PROBLEM TO SOLVE = Exactly reproduce each entry, leaving out nothing.

= = = =

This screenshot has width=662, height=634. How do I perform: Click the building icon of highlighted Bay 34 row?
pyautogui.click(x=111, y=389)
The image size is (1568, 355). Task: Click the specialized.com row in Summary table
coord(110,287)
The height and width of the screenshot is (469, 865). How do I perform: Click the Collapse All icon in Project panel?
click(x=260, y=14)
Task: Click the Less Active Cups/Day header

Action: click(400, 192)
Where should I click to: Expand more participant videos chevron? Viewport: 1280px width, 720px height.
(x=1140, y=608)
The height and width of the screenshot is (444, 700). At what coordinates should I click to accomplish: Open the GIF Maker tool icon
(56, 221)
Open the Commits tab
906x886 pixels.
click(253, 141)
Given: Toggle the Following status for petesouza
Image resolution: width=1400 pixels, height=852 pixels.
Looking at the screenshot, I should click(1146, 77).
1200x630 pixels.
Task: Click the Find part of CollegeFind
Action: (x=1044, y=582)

= = = =

REPLY TO THE TASK =
This screenshot has width=662, height=634. How do I perform: Click the building icon of highlighted Bay 34 row?
pyautogui.click(x=111, y=389)
The image size is (1568, 355). Task: Click the specialized.com row in Summary table
coord(110,287)
The height and width of the screenshot is (469, 865). How do I perform: Click the Collapse All icon in Project panel?
click(x=260, y=14)
Task: Click the Less Active Cups/Day header

Action: click(400, 192)
Where should I click to: Expand more participant videos chevron? Viewport: 1280px width, 720px height.
(x=1140, y=608)
The height and width of the screenshot is (444, 700). At what coordinates should I click to accomplish: Open the GIF Maker tool icon
(56, 221)
Open the Commits tab
906x886 pixels.
click(253, 141)
Given: Toggle the Following status for petesouza
Image resolution: width=1400 pixels, height=852 pixels.
Looking at the screenshot, I should click(1146, 77).
1200x630 pixels.
Task: Click the Find part of CollegeFind
Action: (x=1044, y=582)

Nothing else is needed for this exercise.